▶ [Task item] Continue the Illinois cash bail article from its final sentence.

What really happens when cash bail ends? Task force preparing, but amendments may come
SPRINGFIELD — Beginning Jan. 1, 2023, cash bail will be abolished in Illinois.
The measure that will eliminate it has been on the books since early 2021, giving the justice system two years to plan for the major overhaul of the state's pretrial detention system.
It's also given time for the measure to become politicized to a point where the reality of the law has become indistinguishable from the political rhetoric surrounding it.
“As I've said many times, what we want to make sure doesn't happen is that someone who's wealthy and commits a terrible violent crime — it could be, by the way, a wealthy drug dealer — doesn't have an easy time getting bail compared to somebody who maybe commits shoplifting and for a couple of hundred dollars is stuck in jail,” Gov. J.B. Pritzker said at a news conference in August.
But opponents and advocates of the reform agree that beyond simply ending cash bail, the law seeks to reduce the number of people incarcerated before a guilty verdict by limiting the circumstances in which a judge can order pretrial detention.
Republicans and state's attorneys have continued to fight for changes to the law, up to a full repeal, arguing that while the intent may be to empower judges to detain more dangerous individuals, the bill as written is too limiting.
A nonpartisan task force formed under the Supreme Court, meanwhile, is working to assist with implementation in the justice system ahead of Jan. 1 and has identified unclear or contradictory sections of the bill that lawmakers should reconsider before Jan. 1.
“It is frustrating because many aspects of the statute are not clear,” retired Judge Robbin Stuckert, who chairs the Pretrial Implementation Task Force, said at a July town hall meeting. “They may be vague, gray areas. And again, we are charged by the Supreme Court to assist with implementation.”
The law's sponsors in the General Assembly said they are working with the task force on legislation clarifying some of those matters — particularly when it comes to detainable offenses — for potential passage this fall.
Pretrial detention
The provision to end cash bail, known as the Pretrial Fairness Act, was included in the SAFE-T Act criminal justice reform passed in a January 2021 lame duck session. Short for Safety, Accountability, Fairness and Equity-Today, the SAFE-T Act was a broad-ranging initiative backed by the Illinois Legislative Black Caucus in the wake of a nationwide reckoning with racism in the criminal justice system after the death of George Floyd under the knee of a Minneapolis police officer.
It was passed by the Senate just before 5 a.m. after an all-day session on Jan. 13, 2021, then cleared the House hours later. Pritzker signed it a month later.
It has been amended twice, addressing law enforcement concerns about use-of-force standards, clarifying some pretrial matters and changing language about police body cameras. But provisions regarding cash bail have not been amended since the bill's 2021 passage.
The goal of the Pretrial Fairness Act was clear: to move away from the existing wealth-based system of pretrial detention in favor of one based on an offender's level of risk of reoffending or fleeing prosecution.

▶ [Source data]
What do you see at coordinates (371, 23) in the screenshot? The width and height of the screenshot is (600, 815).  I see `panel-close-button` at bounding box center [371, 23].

▶ [Written answer]
Keith Grant, a Lake County public defender and Pretrial Implementation Task Force member, said that citing and releasing people committing less serious offenses provides better outcomes, saves taxpayer money and frees officers to remain on the beat.
“We find that when defendants are detained even for as little as, research shows, three days, they can become destabilized to the point of lacking all of the social netting resources that they would have otherwise had,” Grant said. “Keeping people in custody when they don't need to be actually creates a risk of harm to the community.”
The Loyola University of Chicago's Center for Criminal Justice Research analyzed Illinois State Police data that showed that from 2020 to 2021, individuals jailed pretrial in Illinois spent an average of 34 days incarcerated.
The report predicted the numbers would decrease under the Pretrial Fairness Act for those committing lesser offenses while likely increasing for those held on more serious offenses because they can't free themselves on bail.
The report further analyzed U.S. Department of Justice data that showed that in 2019, 50% of jail detainees in Illinois were Black compared to 15% of the population at large, 33% were white compared to 76% of the population, and 14% were Hispanic compared to 18% of the population. The racial disparity numbers were driven by Illinois' three largest counties.
Of those detained, 82% were being held on felony charges and 89% were being held pretrial.
The new law abolishes cash bail and provides for a presumption in favor of release for misdemeanors, traffic offenses and other petty offenses, provided a defendant is not deemed a risk to the community by the arresting officer.
Kane County Chief Judge Clint Hull, a task force member, said at a July town hall that the arresting officers will maintain similar discretion as they are afforded under current law.
“Do they pose an obvious threat to the community or any person, or are they a risk to ... their own safety?” he said. “In both situations, if they are, the police — despite the fact that this isn't the most serious offense — (do) have the discretion to bring that person in to try to make sure that they can identify and address that issue.”
In most cases, individuals committing misdemeanors or petty offenses will receive a citation from law enforcement and a court date within 21 days.
Pretrial hearings
After the initial arrest, as under current law, judges will determine whether detention continues.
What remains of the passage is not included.